I’d probably have muttered about each when they went and came, except I’d been feeling chastened after moaning last September about the failure to recall Alfonzo and saw myself teetering on the edge of ridiculousness if I continued to harp on it. Though I will always believe it was somewhere between a mistake and an insult not to have worked something out in December 2002 to keep him here, I had to admit to myself that based on his long-term performance from 2003 on, that I might have been, as the other Fonzie would have said, wr…wr…wr…you know. I might not have been completely correct in my estimation of his value.

The four-year deal he signed with the Giants expired at the end of 2006. Alfonzo reportedly put his big-ass house in Little Neck on the market. The Mets never effectively replaced him at second, but they seem set at third and I have no reason to doubt as of yet the short-term efficacy of Damion Easley and David Newhan. As a result, Edgardo seemed safely ensconced in the past. Even with the agate-type transactions regarding Gotay and Schmoll, I was willing to let him go once and for all.

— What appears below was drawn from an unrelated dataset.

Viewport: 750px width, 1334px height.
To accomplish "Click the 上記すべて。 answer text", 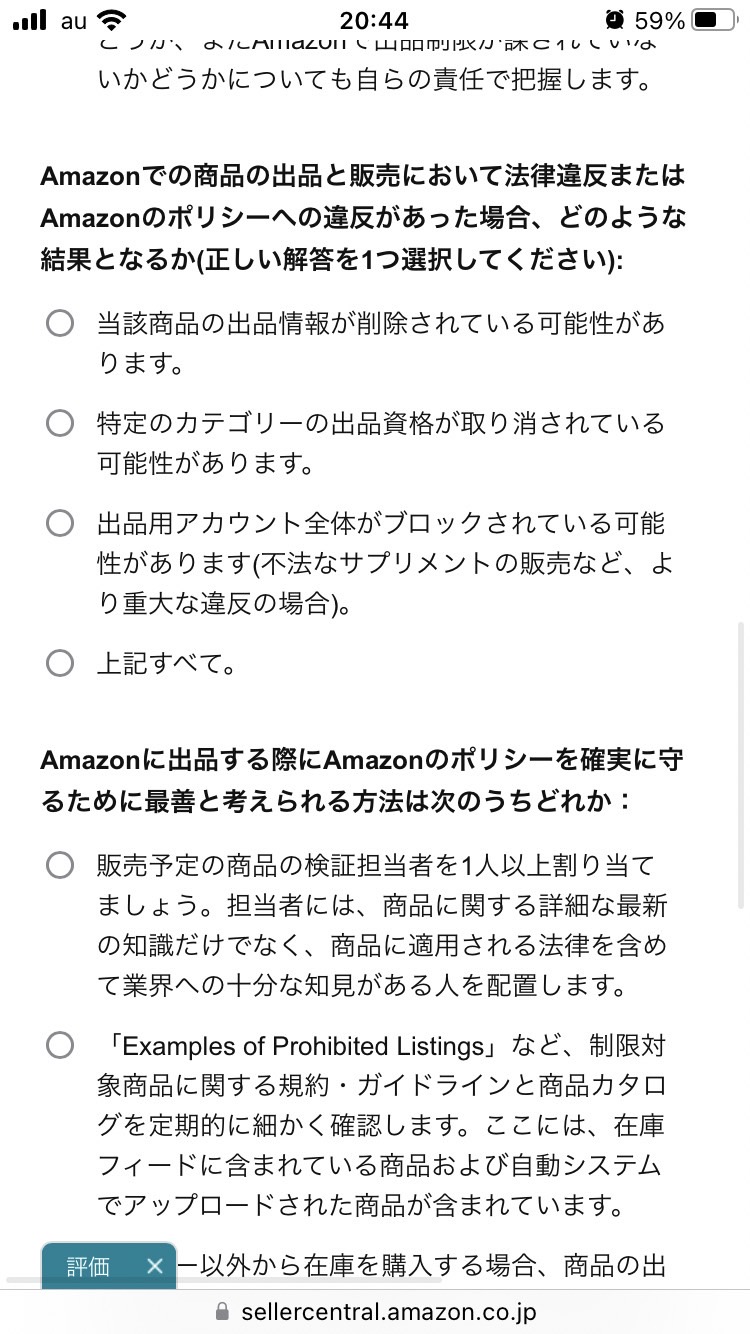I will tap(167, 663).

Then this minor league outfit comes along and brings Edgardo Alfonzo back to the neighborhood. MapQuest says I’m about 26 miles west of Central Islip as the Duck flies. I suppose that’s pleasant, that if Fonzie wants to continue his career that badly (he’s only officially 33, or younger than all but maybe five Mets), it’s nice that he’s nearby, certainly within reasonable stalking distance, that it’s a lot closer than Bridgeport, let alone San Francisco.

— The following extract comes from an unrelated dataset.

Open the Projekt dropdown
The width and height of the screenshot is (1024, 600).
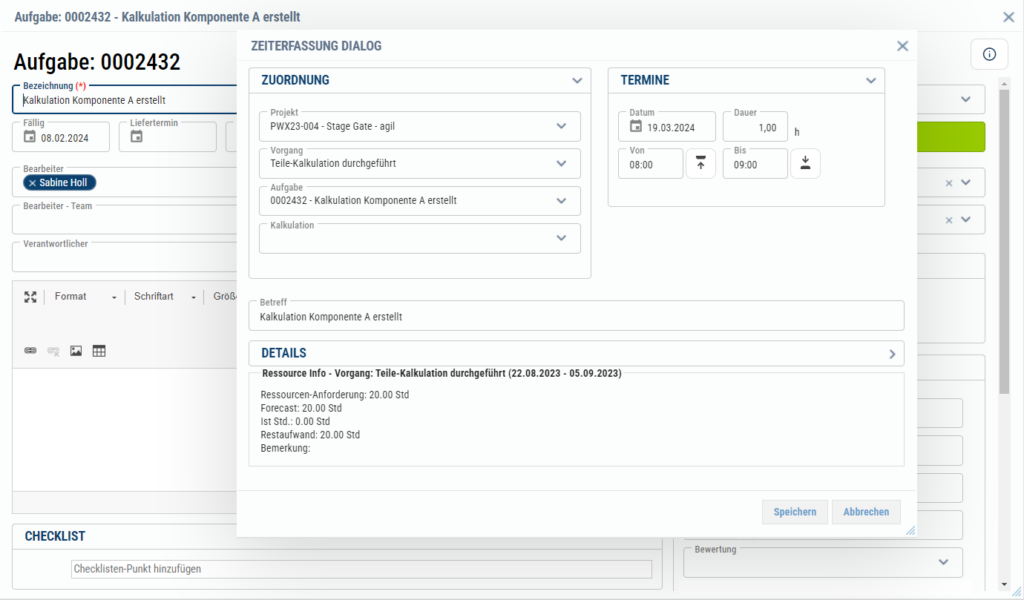click(x=561, y=126)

But it’s not that great a thing. Watching Edgardo Alfonzo stride to the plate at Citibank Park in green and orange and standing in against some Somerset Patriot and ripping one up the middle is not the simmering desire I’ve harbored these past four-plus years. He was a Met. He was supposed to come home last year and be a Met one more time. To tease me by putting him one county away in the wrong direction…to make me think that if he regains his stroke that maybe, just maybe, Omar Minaya will take note and ink him again, this time for real…that with the score tied in the ninth and the winning run on third and the pitcher’s spot due up that Willie Randolph will confer with Jerry Manuel and decide, with no confusion whatsoever, to send up No. 13 (Billy Wagner having graciously given up his digits in deference to his numerical predecessor)…that the pitch will be high in the zone and Fonzie will swing…

Enough.

7 comments to Central Islip Too Far From New York City Blues

  • Anonymous

    And my brother just sold his house… which was located directly across from the Ducks' pond.
    My beautiful niece is a big Ducks fan. She keeps promising to introduce me to QuackerJack if I'll return the favor and introduce her to Mr. Met. I'm not sure if I could stomach seeing my Fonzie in that setting. But I'll do it if you'll do it…

  • Anonymous

    Since we're on the subject of ex-Mets…Kazmir supposedly rejected an offer to resign with TB. Let the praying begin.

  • Anonymous

    Seven going on eight seasons the Ducks and I have shared this Island and I have yet to make the pilgrimage, though this might be the magnet to pull me east at last. If they would just put Central Islip in North Merrick and Coney Island in Oceanside, I'd get to a lot more minor league games.

  • Anonymous

    Funny you should mention the Somerset Patriots — managed by co-1973 New York bullpen stopper Sparky Lyle. Their beautiful ballpark is just a short jog down I-287 from my humble domicile.
    I've been to exactly 1 game, at which my nephew caught a foul ball…right between the eyes.

  • Anonymous

    Don't toy with us, nameless…

  • Anonymous

    Yes, please don't toy with us about Scott Kazmir,
    In his two and a half seasons with Tampa Bay he has has allowed 337 hits in 364 innings. Lifetime ERA of 3.73. Mind you, this is with the Devil Rays and the American League, not the Mets and the National League.
    That one hurts.

  • Anonymous

    I'd wondered what became of Sparky. I LOVED him!! That dude was cool.